Please transcribe only the lines that run from the line bearing "Task: Click the robots.txt robot icon" to the end of the entries, keeping both end lines. Skip the pictures.

[Start of section]

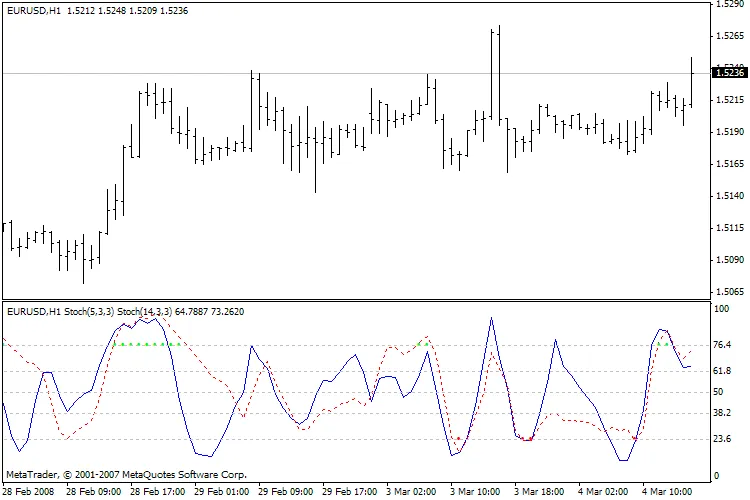Click the 1.5265 price axis label
Screen dimensions: 750x500
(x=729, y=36)
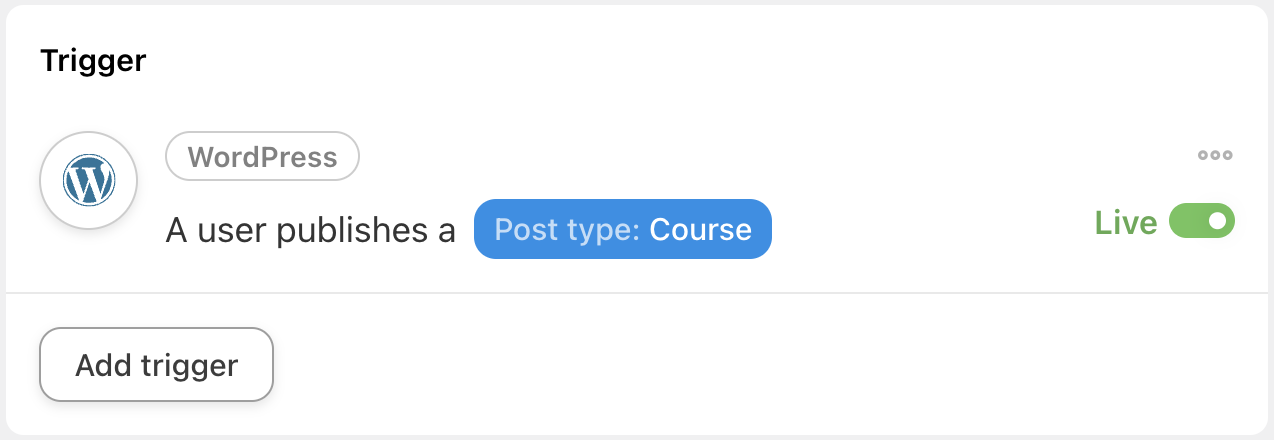This screenshot has height=440, width=1274.
Task: Click the Trigger section heading
Action: 94,61
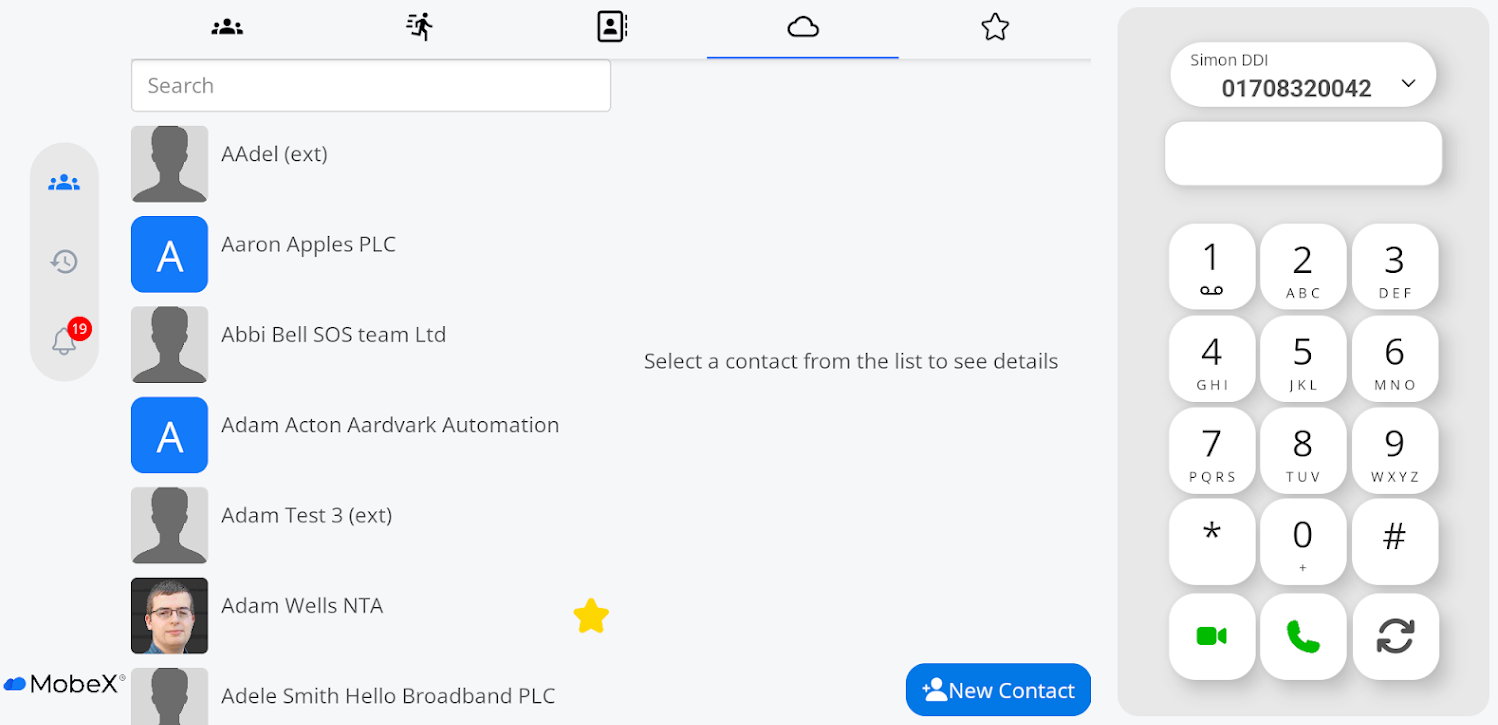Expand the Simon DDI number dropdown

tap(1408, 83)
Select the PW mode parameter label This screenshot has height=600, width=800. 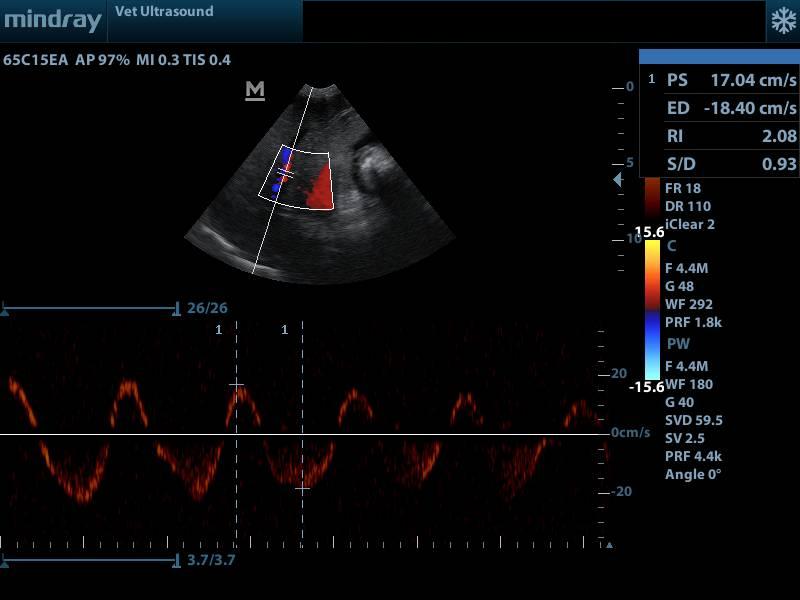click(x=677, y=344)
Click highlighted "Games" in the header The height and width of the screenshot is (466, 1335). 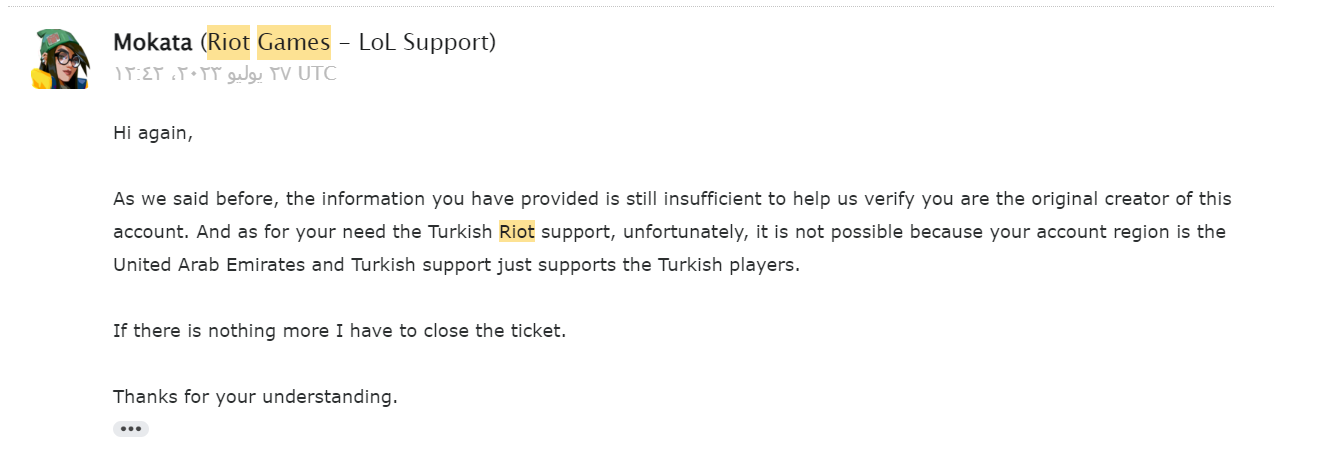294,43

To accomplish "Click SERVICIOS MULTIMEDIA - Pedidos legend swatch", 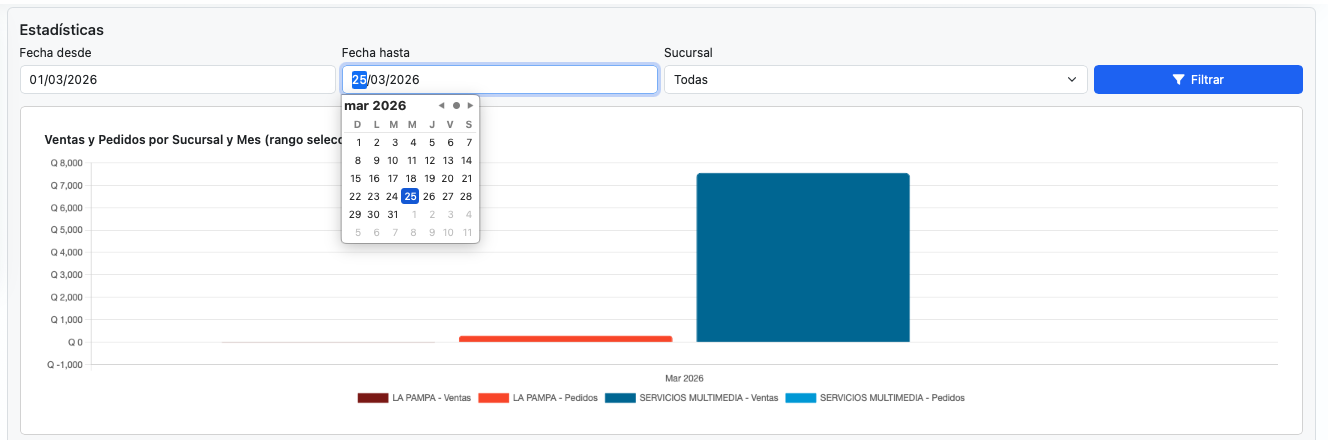I will click(x=801, y=398).
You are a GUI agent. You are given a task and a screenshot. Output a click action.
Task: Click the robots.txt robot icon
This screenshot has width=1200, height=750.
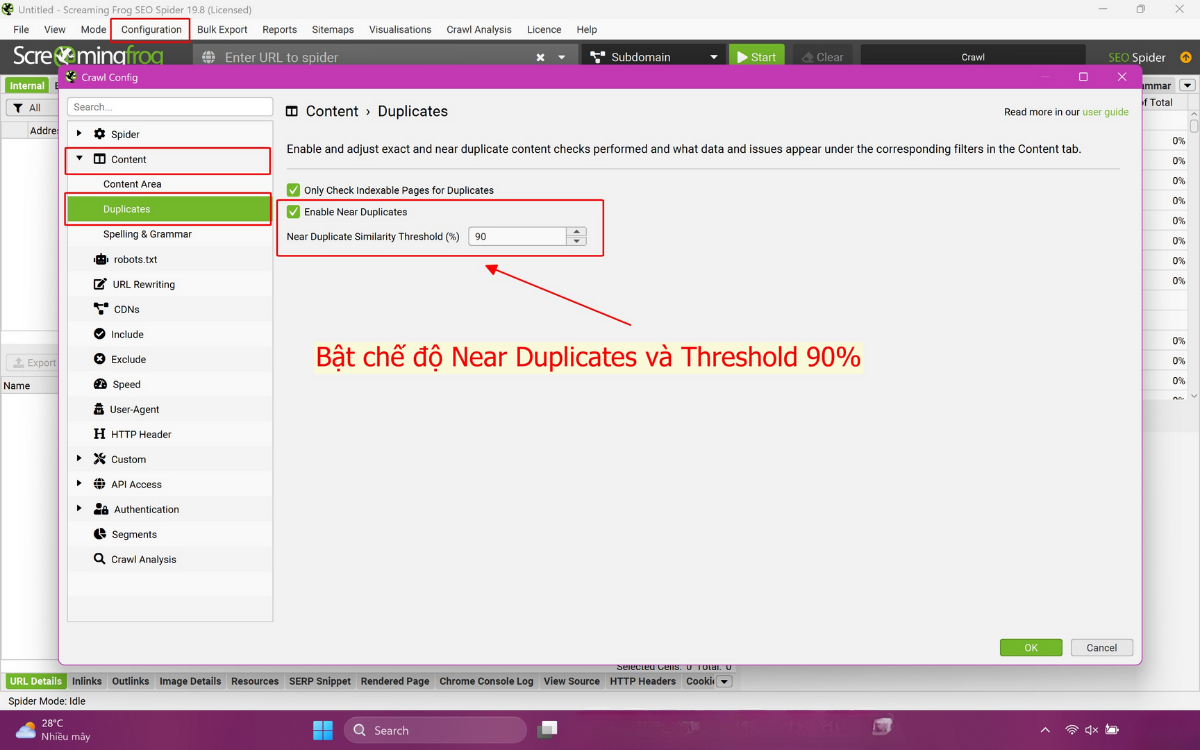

[End of section]

> Solution for this problem:
Task: Click the robots.txt robot icon
This screenshot has width=1200, height=750.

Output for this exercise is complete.